A new Vintage Classics edition of the abolitionist leader’s classic autobiography. This dramatic autobiography of the early life of an American slave was first published in 1845, when its young author had just achieved his freedom. Frederick Douglass’s childhood in Maryland was marked by tragedy, physical abuse, and deprivation; he had limited contact with his mother and no knowledge of his father (who might have been his owner), and he regularly endured brutal beatings. Yet despite his harrowing experiences, through determination and sheer force of character he was able to secretly acquire literacy and eventually escape to the North, where he became a forceful and dazzling proponent of abolition. In telling his personal story, Douglass gives eloquent expression to the principles that made him the first great African-American leader in the United States.
About the Author
Frederick Douglass, an outspoken abolitionist, was born into slavery in 1818 and, after his escape in 1838, repeatedly risked his own freedom as an antislavery lecturer, writer, and publisher.

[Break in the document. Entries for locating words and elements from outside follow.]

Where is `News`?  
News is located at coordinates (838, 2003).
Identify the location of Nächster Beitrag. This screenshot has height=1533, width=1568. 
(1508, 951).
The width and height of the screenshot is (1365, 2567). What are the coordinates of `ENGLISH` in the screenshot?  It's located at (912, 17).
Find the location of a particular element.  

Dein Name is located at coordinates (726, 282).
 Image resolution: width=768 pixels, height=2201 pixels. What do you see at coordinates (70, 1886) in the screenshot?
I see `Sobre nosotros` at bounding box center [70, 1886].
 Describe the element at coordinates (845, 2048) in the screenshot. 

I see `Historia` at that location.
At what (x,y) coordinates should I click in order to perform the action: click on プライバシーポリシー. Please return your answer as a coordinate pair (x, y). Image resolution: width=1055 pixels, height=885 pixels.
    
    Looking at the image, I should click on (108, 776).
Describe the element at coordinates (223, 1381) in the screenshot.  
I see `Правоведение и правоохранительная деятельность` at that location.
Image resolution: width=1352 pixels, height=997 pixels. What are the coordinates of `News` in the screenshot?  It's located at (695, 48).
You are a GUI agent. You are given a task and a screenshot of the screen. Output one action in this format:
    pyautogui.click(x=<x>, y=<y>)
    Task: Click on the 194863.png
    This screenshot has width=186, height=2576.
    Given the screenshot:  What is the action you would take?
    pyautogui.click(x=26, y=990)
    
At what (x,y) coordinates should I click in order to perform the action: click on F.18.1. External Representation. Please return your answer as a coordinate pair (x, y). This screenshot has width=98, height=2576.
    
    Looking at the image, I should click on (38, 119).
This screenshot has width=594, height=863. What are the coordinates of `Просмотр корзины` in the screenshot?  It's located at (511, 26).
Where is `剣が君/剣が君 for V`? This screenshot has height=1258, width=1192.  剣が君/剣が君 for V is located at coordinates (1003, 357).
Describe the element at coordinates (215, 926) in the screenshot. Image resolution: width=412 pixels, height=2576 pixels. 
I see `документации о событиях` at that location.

Henry Louis Gates, Jr., is the Alphonse Fletcher University Professor and the Director of the W. E. B. Du Bois Institute for African and African American Research at Harvard University. The author of numerous books, including the widely acclaimed memoir Colored People, Professor Gates has also edited several anthologies and is coeditor with Kwame Anthony Appiah of Encarta Africana, an encyclopedia of the African Diaspora. An influential cultural critic, he is a frequent contributor to The New Yorker and other publications and is the recipient of many honors, including a MacArthur Foundation Fellowship and the National Humanities Medal.